During his life, the Yehudi wrote no works of his own, but many of his teachings were transmitted orally and published, much later on after his death. The following are collections of the Yehudi's oral teachings:

- Nifla'ot ha-Yehudi (נפלאות היהודי) – Published in 1908 in Piotrków Trybunalsk by Baruch ben Avraham of Kasov.
- Tiferet ha-Yehudi (תפארת היהודי) – Published in 1912 in Warsaw by Baruch ben Avraham of Kasov.
- Torat ha-Yehudi (תורת היהודי) – Published in 1911 in Bilgoraj by Yaakov ben Zeev Yehuda Orner.
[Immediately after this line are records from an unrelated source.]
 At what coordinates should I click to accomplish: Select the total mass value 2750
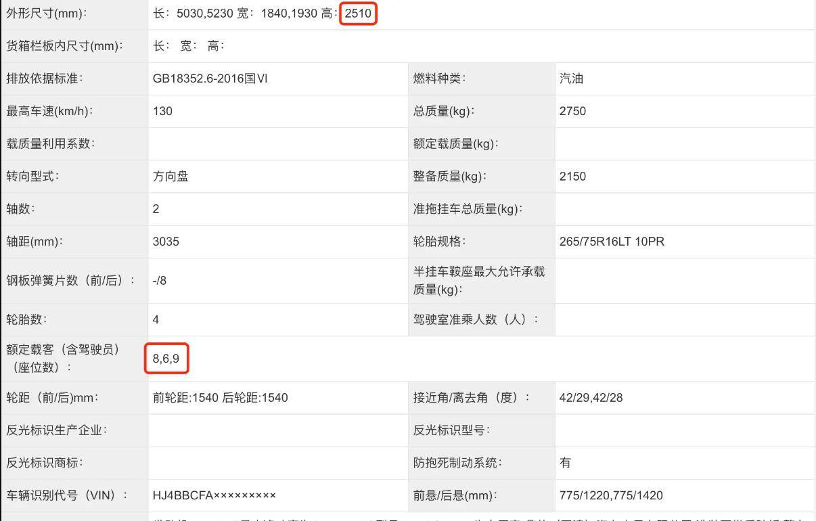(x=572, y=111)
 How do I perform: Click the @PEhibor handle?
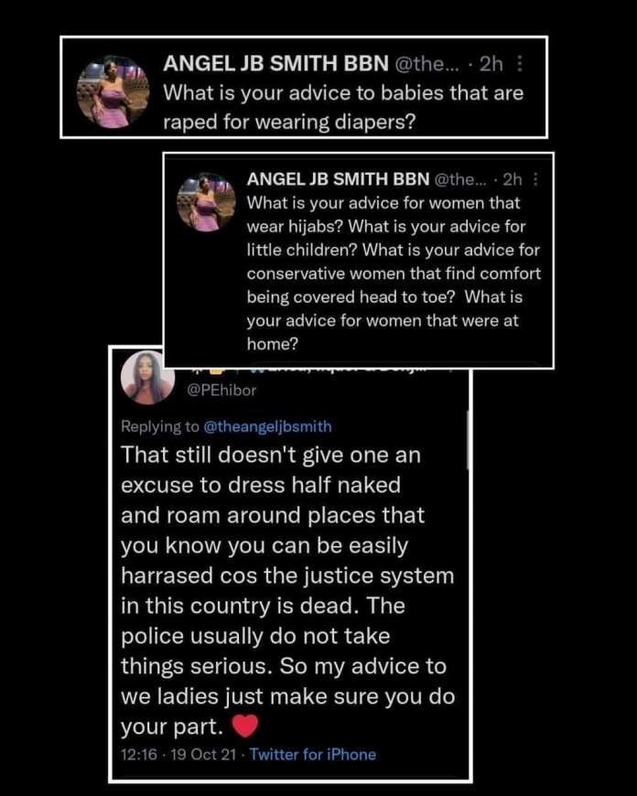pyautogui.click(x=221, y=390)
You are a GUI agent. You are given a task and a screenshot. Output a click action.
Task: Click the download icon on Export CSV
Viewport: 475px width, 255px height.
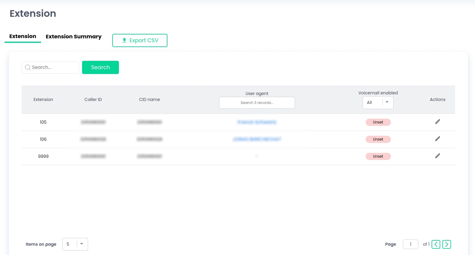click(124, 40)
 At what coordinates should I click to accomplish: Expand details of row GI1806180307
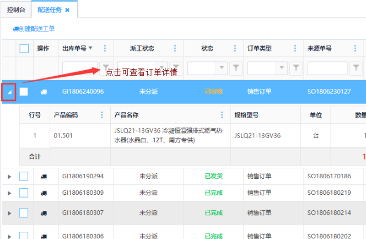click(x=9, y=213)
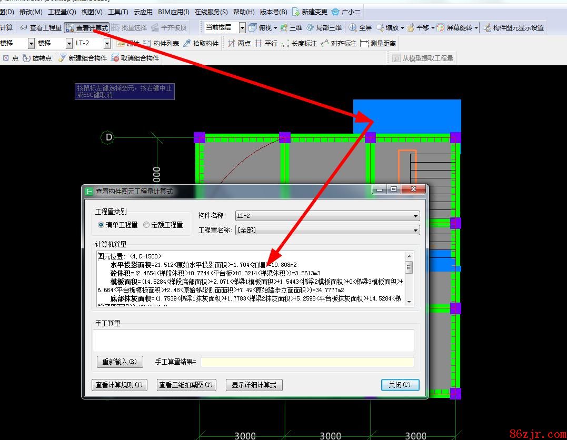Expand the 工程量名称 dropdown
Screen dimensions: 567x440
point(416,230)
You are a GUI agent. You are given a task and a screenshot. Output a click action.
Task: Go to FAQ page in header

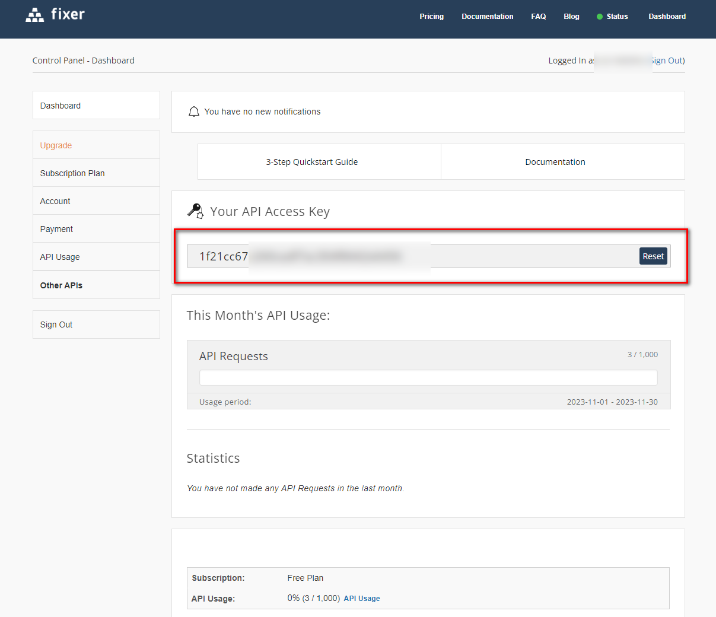(x=538, y=17)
His eldest son, Yerachmiel married Golda, daughter of Dov, the Av Beit Din of Bila Tserkva, their son Natan David Rabinowicz founded the Biala Hasidic Dynasty. The Yehudi's second son, Joshua Asher of Parysów married Lili Halberstadter, the daughter of Naftali Zvi Halberstadter and founded the Porisov Hasidic dynasty, their son Yaakov Zvi Rabinowicz authored "Atarah LeRosh Tzadik". The Yehudi's third son, Nehemia Jehiel of Bychawa married the daughter of Hayyim of Bila Tserkva, their son Haim Gedalliah Rabinowicz was a Admor in Bychawa. The Yehudi's eldest daughter, Rivka Rochel married Moshe Biderman of Lelov, son of Rabbi Dovid of Lelov, their son Eleazar Mendel Biderman of Lelov was the Third Grand Rabbi of the Lelov Hasidic dynasty. The Yehudi's youngest child, Sarah Leah married Samuel Raphaels of Józefów, their daughter Braindel Faiga Raphaels married Avraham Moshe Bonhardt of Peshischa, son of Rabbi Simcha Bunim Bonhardt of Peshischa. Their son, Tzvi Hersh Mordechai Bonhardt was an Admor in Przysucha.